Ele destacou ainda que, por se tratar de uma "célula desorganizada", a questão da segurança pública "é muito mais importante e gera mais preocupação do que o terrorismo".
Temer
Nas últimas semanas, o presidente em exercício, Michel Temer, tem divulgado manifestações em vídeo, por meio das redes sociais, para tranquilizar turistas e atletas em relação à segurança do evento esportivo que será aberto no dia 5 de agosto. No último pronunciamento, divulgado na última segunda-feira (18), o peemedebista que a segurança dos Jogos Olímpicos estará "muito reforçada".

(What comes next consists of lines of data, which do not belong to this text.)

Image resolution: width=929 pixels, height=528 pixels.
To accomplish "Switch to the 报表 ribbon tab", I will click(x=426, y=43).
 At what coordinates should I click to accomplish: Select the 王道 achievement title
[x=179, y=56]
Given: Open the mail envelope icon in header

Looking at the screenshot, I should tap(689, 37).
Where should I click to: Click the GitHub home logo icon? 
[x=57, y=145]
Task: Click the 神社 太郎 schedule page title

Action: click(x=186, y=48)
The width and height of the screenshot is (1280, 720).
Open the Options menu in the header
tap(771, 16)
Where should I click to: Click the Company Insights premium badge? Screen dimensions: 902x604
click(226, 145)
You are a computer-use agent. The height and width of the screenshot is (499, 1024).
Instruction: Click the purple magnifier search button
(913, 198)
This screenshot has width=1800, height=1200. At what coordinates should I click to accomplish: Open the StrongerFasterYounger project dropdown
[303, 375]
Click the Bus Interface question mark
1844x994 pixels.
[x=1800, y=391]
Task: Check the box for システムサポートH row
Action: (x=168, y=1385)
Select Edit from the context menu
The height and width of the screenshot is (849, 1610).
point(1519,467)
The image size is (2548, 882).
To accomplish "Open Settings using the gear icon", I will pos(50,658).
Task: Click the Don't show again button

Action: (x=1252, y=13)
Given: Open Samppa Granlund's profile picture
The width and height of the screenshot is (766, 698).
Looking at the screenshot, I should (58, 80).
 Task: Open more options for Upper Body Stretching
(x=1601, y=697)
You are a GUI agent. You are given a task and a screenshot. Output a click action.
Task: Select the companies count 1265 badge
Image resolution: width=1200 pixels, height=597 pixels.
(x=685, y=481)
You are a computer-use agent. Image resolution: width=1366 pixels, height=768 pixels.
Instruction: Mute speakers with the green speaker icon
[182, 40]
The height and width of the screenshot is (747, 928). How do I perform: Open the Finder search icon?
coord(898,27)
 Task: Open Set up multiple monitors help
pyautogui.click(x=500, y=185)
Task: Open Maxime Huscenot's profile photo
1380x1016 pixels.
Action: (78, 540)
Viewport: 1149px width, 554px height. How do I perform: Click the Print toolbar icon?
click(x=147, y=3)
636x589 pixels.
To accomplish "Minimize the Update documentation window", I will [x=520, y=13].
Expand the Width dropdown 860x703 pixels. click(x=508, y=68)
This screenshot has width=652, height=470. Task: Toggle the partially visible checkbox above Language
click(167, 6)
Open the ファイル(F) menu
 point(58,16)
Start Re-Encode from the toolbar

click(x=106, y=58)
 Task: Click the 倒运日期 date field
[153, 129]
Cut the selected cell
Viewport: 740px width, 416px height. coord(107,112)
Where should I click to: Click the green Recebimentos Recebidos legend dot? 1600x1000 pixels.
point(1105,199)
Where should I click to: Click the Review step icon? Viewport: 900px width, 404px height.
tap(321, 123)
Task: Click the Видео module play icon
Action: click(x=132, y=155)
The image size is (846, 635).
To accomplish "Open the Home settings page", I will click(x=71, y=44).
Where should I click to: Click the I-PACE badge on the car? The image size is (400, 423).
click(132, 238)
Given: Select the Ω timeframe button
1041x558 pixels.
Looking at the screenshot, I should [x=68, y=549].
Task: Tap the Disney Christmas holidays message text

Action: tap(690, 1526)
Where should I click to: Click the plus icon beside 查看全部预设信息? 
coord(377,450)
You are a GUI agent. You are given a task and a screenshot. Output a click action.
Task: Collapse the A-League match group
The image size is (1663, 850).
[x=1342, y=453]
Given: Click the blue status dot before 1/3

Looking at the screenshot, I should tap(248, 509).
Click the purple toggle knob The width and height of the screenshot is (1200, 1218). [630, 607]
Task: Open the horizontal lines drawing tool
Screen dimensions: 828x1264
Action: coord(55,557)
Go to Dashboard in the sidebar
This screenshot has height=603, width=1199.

Na terça-feira (19), o ministro da Justiça também tentou tranquilizar os atletas e turistas que irão ao Rio para a Olimpíada. Ele afirmou que o atentado em Nice, na França, ocorrido na semana passada, não alterou o patamar de risco de atos terroristas durante a Olimpíada. Moraes havia dito na ocasião que a classificação de risco é de probabilidade “absolutamente mínima” de terrorismo.
O titular da Justiça também havia ressaltado que os serviços de inteligência brasileiros estão atuando em cooperação com o de outros países, inclusive da França e Estados Unidos, para evitar ataques durante a Olimpíada.
Credenciamento
O Centro Integrado Antiterrorismo (Ciant), que tem sede em Brasília, fez um monitoramento nos pedidos de credenciamento para a Olimpíada.
O Ciant descobriu que 40 pessoas estão com alertas a respeito de cooperação internacional. O Fantástico mostrou, no último domingo (17), que quatro delas têm comprovadamente ligação com o terrorismo.
Elas tiveram as credenciais negadas e estão sendo monitoradas pelos serviços internacionais de inteligência. Os nomes, as nacionalidades e as acusações estão sob sigilo. O Ciant, que monitora todos os tipos de credenciamento, descobriu ainda que 61 brasileiros com mandado de prisão por crimes diversos entraram com pedido de credencial.
Na Copa do Mundo do Brasil, em 2014, houve 350 mil pedidos de credenciais. Na Olimpíada de Londres, 450 mil. Já para Olimpíada do Rio, aproximadamente, 460 mil inspeções foram feitas, sendo que, deste total, o Ciant recomendou ao comitê olímpico brasileiro que fossem negados credenciais para quase 11 mil pessoas.